» What is expected
For these records, count the lines containing the word "ruler" and respond with the number alone.

=-=-=

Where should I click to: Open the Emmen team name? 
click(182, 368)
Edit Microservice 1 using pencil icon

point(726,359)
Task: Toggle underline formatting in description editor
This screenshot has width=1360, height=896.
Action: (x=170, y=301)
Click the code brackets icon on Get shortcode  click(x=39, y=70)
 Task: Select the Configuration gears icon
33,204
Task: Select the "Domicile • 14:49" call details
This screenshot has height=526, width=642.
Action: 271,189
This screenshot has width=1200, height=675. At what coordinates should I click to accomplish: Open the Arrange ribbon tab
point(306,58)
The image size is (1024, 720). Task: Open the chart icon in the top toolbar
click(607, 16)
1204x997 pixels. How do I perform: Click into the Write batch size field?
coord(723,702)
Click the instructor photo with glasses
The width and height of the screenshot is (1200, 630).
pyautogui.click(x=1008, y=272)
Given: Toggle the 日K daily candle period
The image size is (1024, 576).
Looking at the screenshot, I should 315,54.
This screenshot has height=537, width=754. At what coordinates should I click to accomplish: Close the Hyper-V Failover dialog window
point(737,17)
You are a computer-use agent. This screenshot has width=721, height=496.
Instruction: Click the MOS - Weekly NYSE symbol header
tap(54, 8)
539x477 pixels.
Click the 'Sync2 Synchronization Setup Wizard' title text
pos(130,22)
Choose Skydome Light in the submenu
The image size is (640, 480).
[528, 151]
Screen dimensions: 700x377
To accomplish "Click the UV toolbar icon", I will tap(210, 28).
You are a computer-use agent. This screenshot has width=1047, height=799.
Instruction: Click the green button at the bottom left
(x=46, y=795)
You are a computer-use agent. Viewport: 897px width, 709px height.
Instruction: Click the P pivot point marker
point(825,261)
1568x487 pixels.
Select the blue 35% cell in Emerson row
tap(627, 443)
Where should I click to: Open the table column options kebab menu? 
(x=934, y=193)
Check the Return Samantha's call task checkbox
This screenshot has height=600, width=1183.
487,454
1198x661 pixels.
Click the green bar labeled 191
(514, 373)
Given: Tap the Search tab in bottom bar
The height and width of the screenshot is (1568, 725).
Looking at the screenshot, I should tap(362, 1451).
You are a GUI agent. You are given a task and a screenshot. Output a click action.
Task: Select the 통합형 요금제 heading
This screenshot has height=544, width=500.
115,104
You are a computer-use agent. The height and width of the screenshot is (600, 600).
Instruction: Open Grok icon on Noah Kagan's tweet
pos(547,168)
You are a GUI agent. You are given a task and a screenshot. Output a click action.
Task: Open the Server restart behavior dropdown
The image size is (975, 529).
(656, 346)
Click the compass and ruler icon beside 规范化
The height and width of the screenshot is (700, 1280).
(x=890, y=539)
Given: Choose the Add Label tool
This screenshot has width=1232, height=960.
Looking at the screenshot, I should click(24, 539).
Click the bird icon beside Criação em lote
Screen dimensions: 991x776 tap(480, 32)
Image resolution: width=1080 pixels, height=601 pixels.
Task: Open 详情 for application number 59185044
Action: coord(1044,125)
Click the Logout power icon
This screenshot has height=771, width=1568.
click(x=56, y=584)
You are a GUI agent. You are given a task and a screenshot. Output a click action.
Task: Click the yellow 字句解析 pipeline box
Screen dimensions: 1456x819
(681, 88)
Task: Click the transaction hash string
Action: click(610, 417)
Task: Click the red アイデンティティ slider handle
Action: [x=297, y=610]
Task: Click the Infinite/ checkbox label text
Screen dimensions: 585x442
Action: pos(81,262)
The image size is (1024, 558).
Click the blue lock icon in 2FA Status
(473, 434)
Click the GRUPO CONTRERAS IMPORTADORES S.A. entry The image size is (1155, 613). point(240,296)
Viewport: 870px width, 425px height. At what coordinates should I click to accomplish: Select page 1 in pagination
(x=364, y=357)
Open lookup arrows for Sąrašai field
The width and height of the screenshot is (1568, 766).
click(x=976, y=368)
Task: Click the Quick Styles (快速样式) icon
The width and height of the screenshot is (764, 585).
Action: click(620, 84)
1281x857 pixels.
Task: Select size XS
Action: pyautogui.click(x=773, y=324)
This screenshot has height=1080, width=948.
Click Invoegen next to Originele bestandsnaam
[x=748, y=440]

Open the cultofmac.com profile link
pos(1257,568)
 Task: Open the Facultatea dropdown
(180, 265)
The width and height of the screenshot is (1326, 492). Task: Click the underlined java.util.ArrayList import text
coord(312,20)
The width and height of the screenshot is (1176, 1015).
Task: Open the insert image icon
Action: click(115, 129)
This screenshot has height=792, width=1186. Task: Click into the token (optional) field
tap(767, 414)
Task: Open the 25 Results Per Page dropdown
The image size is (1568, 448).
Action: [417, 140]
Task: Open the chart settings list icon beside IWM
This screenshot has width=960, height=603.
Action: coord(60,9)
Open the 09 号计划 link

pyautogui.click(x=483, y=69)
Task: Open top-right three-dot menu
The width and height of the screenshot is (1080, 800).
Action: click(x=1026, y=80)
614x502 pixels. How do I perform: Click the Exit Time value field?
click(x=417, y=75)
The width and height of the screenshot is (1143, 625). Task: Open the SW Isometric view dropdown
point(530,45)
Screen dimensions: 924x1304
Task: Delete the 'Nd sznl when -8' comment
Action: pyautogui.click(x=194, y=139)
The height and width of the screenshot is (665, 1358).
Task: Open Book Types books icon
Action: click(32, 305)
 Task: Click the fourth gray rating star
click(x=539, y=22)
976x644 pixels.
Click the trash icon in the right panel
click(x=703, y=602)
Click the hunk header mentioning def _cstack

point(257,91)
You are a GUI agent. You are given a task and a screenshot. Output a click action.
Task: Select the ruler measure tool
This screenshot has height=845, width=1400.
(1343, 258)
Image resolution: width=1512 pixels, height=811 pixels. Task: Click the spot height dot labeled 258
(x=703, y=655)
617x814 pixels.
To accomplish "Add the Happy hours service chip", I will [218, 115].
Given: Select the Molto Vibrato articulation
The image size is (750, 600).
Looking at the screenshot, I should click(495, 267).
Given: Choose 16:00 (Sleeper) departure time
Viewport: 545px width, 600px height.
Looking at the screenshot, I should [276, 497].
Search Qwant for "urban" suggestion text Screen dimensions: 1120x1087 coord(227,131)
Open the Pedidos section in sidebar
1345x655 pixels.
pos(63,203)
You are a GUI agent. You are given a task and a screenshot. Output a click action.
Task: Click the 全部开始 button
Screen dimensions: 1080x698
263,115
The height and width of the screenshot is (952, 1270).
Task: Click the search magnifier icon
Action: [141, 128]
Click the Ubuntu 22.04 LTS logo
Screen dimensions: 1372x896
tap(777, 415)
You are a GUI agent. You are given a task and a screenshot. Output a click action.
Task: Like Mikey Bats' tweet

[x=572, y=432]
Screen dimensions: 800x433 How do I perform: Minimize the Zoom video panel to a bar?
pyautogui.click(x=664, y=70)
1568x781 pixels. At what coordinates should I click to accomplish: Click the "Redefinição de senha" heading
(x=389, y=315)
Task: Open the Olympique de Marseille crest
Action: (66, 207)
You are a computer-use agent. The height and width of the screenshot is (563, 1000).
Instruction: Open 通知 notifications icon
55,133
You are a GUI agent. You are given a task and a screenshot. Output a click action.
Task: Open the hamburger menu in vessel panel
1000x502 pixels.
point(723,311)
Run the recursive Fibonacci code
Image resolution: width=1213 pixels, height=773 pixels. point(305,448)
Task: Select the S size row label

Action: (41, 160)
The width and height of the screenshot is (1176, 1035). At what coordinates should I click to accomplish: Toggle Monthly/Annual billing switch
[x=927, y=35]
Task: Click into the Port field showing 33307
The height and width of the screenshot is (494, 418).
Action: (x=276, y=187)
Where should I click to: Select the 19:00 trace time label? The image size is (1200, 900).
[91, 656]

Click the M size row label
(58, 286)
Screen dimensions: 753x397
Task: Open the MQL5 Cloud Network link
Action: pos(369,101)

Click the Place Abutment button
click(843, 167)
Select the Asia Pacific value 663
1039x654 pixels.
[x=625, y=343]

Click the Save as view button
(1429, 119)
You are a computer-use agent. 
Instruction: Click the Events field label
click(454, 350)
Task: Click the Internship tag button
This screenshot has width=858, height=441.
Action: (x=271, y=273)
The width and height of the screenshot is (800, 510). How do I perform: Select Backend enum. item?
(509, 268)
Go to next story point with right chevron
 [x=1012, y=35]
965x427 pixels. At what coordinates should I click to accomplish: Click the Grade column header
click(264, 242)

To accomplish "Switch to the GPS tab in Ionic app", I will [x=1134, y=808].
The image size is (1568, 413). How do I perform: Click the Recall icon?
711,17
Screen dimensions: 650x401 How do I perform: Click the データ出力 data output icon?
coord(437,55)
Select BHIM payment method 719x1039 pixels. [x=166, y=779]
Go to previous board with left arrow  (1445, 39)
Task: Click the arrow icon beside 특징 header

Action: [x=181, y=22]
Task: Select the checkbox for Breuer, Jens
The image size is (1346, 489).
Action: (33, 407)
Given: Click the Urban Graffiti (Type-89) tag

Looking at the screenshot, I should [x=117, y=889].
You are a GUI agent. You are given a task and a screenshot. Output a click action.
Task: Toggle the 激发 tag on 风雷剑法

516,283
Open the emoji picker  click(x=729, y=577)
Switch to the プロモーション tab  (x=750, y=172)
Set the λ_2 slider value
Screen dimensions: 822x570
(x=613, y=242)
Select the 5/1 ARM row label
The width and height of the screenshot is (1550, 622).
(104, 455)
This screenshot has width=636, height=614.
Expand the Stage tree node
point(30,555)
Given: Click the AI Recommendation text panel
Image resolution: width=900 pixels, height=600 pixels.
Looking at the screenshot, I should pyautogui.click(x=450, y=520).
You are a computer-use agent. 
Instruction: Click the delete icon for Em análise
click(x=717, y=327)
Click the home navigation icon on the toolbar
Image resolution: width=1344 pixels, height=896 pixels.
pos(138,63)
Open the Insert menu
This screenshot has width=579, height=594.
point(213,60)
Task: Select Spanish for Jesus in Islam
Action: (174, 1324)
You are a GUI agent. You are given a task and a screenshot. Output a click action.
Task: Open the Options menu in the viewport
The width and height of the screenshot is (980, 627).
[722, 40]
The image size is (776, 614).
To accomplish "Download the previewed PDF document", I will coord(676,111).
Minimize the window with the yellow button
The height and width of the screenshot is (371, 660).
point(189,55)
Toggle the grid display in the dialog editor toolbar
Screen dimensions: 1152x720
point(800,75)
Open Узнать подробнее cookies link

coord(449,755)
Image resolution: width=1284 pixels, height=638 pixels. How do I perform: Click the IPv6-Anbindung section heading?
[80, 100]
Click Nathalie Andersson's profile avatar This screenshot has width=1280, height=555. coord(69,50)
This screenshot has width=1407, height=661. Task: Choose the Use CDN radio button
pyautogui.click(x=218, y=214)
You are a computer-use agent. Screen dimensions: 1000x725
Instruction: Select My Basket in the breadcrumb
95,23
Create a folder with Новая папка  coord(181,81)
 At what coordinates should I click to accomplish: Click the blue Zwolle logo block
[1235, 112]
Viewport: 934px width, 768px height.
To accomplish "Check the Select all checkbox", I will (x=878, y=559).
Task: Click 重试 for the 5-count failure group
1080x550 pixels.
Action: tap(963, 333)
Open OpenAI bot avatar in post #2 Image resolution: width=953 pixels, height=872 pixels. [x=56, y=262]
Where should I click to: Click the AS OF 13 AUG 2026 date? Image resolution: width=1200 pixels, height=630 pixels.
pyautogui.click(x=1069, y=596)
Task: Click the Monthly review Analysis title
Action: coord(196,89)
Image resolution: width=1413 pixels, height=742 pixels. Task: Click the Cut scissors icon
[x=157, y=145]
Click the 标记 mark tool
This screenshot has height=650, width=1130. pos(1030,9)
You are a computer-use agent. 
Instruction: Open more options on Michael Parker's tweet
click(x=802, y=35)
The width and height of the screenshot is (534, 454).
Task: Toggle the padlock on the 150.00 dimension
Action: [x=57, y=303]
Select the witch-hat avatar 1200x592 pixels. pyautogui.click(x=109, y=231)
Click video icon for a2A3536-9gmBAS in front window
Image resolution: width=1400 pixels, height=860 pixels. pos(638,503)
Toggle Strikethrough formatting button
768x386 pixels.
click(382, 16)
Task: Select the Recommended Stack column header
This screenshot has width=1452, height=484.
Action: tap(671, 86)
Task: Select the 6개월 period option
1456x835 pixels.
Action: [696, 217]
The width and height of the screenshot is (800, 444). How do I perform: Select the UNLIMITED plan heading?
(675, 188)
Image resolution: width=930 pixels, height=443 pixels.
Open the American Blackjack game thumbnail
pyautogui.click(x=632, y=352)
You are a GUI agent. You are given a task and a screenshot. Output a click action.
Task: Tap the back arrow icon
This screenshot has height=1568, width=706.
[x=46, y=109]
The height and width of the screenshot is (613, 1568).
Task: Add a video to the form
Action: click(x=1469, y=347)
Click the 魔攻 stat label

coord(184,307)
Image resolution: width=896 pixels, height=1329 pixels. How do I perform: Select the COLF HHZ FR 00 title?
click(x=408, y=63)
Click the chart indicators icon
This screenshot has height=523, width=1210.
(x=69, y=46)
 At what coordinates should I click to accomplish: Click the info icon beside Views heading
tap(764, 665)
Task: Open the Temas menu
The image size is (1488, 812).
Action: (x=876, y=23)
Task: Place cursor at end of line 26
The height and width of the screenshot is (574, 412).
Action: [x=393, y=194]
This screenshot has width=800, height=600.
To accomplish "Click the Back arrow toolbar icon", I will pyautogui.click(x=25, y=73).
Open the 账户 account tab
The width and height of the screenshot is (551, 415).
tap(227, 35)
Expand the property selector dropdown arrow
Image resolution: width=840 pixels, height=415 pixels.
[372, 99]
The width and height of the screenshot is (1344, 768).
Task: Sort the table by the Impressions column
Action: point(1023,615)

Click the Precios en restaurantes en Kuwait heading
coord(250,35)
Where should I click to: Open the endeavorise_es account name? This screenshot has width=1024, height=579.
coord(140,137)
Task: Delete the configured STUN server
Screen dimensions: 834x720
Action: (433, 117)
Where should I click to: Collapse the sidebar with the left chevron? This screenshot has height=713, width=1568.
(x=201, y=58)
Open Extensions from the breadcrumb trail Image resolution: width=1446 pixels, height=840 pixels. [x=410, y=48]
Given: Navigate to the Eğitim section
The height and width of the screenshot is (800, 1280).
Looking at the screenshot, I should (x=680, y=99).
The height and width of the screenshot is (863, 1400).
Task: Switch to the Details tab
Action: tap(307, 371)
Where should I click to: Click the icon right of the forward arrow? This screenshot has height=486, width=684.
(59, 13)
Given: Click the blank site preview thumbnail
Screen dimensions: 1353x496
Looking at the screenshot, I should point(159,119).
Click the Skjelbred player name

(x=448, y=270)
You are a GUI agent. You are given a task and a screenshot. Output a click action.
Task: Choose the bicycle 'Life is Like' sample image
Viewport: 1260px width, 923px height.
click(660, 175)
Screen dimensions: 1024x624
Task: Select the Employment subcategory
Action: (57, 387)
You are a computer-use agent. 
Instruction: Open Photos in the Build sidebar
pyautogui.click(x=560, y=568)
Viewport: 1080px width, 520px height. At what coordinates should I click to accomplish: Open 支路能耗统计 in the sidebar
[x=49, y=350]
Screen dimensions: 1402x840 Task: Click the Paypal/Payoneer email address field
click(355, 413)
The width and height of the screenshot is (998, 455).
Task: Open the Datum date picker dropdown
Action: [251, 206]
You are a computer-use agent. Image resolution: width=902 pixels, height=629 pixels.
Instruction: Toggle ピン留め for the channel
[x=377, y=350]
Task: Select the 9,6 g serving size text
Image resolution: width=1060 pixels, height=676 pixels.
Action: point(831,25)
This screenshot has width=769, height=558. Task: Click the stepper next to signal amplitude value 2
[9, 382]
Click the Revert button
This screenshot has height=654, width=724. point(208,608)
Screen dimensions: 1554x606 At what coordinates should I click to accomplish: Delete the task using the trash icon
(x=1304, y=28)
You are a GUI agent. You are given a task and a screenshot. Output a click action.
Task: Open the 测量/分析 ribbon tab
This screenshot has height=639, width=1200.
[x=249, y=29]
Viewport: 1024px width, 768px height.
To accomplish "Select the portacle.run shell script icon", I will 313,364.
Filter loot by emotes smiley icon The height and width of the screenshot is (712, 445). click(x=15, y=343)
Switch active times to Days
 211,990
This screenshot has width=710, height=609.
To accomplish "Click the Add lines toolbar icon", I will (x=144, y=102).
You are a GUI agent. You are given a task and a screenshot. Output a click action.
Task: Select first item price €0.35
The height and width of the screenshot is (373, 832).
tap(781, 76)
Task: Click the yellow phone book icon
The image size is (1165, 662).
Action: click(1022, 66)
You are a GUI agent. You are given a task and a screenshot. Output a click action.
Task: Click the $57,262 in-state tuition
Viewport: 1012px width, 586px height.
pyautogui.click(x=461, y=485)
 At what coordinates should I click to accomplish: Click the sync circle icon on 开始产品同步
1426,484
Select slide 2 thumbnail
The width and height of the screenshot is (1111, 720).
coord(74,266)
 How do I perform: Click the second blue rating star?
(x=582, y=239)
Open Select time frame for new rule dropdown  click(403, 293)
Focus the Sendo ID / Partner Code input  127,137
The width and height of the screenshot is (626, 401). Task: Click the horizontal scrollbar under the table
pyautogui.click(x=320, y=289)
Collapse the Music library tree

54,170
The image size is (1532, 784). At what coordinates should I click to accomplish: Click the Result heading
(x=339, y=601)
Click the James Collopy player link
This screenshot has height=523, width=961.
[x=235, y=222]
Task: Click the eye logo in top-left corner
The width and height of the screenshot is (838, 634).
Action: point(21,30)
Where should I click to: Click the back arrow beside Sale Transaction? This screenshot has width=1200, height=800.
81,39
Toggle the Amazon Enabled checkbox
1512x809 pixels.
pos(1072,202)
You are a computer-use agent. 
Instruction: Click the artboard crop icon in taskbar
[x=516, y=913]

=-=-=

» Response area
2